▶ **EXTRACT TO READ**:
- - - -

At the same time, genetic ancestry tests have taken off in the past decade as a way to give people a better understanding of their racial and ethnic background. Companies that sell them often make fantastic claims about genetics' ability to identify consumers' ancestors going back thousands of years -- which can inform their racial and ethnic identities. But these claims are far less significant than they are portrayed since companies only examine less than 0.1% of individuals' DNA.

The reference samples that companies collect from around the globe are remarkably small; since few if any genetic variations are exclusive to any one population, the markers used by companies to define individuals' ancestral or racial identity may be misleading. This partially explains why consumers taking multiple tests from different companies can receive very different results.

Lastly, genetics is having a profound impact on race in the criminal justice system. While DNA forensics predates the HGP announcement, its expansion over the past decade has been astonishing. Beyond the civil liberties concerns connected with new policies such as including profiles from people arrested for but not convicted of crimes in DNA databases -- a practice that, combined with racially biased policing, leads to minorities' overrepresentation -- other practices are pushing the envelope in ways that give new credence to biological understandings of race.

- - - -

▶ **YOUR TASKS**:
a - In the passage on genetics and race, swap "reference samples" for "comparison samples" and write out the stretch that begins at the words "At the same" and stops after "very different results.".
b - Carry on writing the passage on genetics and race, picking up after its final sentence.
The material after this has no connection to the passage on genetics and race.

▶ **DATA**:
- - - -

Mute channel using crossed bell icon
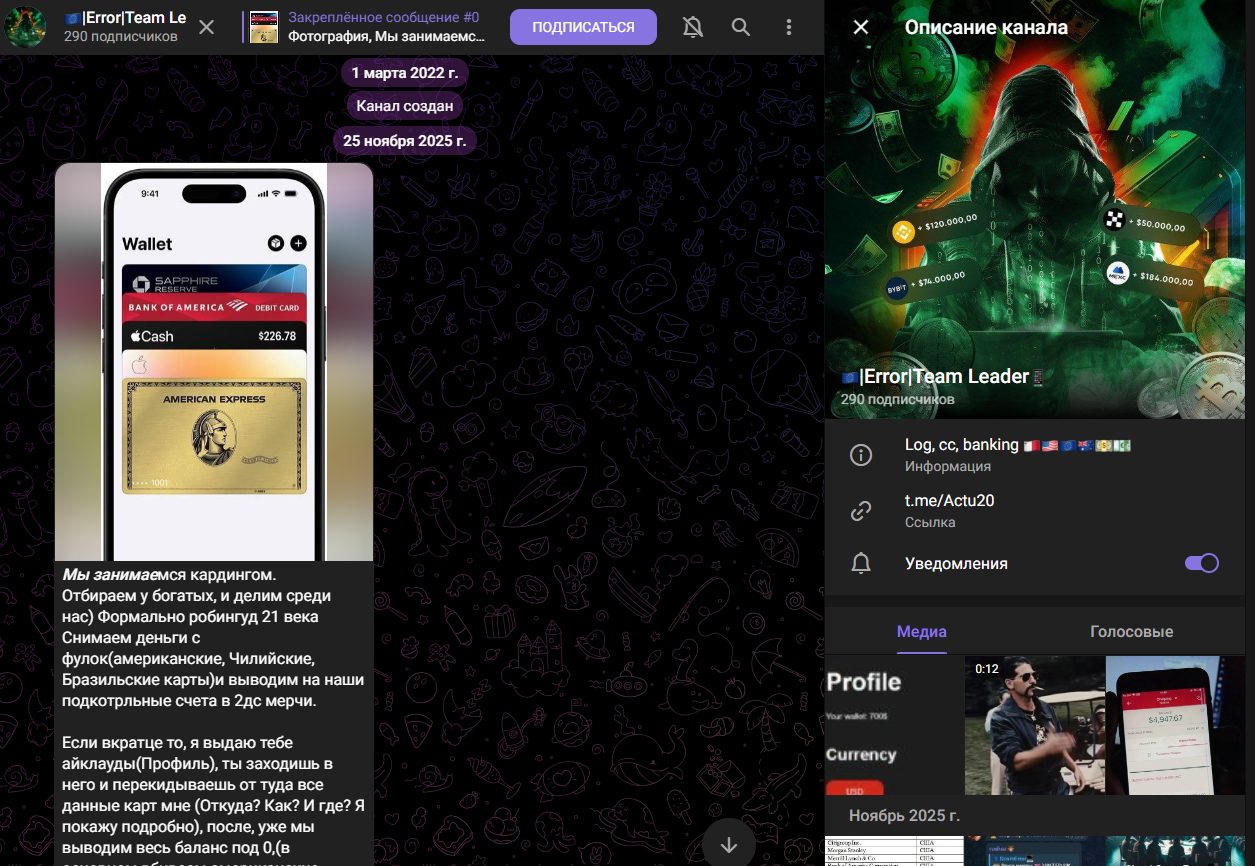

- - - -

▶ **EXPECTED RESPONSES**:
a -
At the same time, genetic ancestry tests have taken off in the past decade as a way to give people a better understanding of their racial and ethnic background. Companies that sell them often make fantastic claims about genetics' ability to identify consumers' ancestors going back thousands of years -- which can inform their racial and ethnic identities. But these claims are far less significant than they are portrayed since companies only examine less than 0.1% of individuals' DNA.

The comparison samples that companies collect from around the globe are remarkably small; since few if any genetic variations are exclusive to any one population, the markers used by companies to define individuals' ancestral or racial identity may be misleading. This partially explains why consumers taking multiple tests from different companies can receive very different results.

b -
Take molecular photofitting, a technique that uses genetic markers embedded in blood or other crime scene evidence to create low resolution images of unknown perpetrators that includes hair color, body size, height, and yes, race. To be sure, the 2004 patent application for the technique behind this approach states that it measures "the heritable component of race," a remarkable statement about race's biological salience -- an approach thought to have been discredited by the HGP just a few years earlier. Promoters of these new applications typically reject the scientific racism driving past conversations on race and biology; resolving racial disparities in health, improving individuals' understanding of their genealogy, and assisting law enforcement are their laudable goals. Yet, their products and claims raise familiar concerns. Framing racial differences and disparities in largely genetic terms when the evidence for doing so is less than robust may lead us to miss the social and political practices that can more meaningfully explain the dynamics at play. And when we miss these complexities, we risk simplistically explaining these outcomes as a function of who people inherently "are" rather than the deeper influences connected to how we treat one another.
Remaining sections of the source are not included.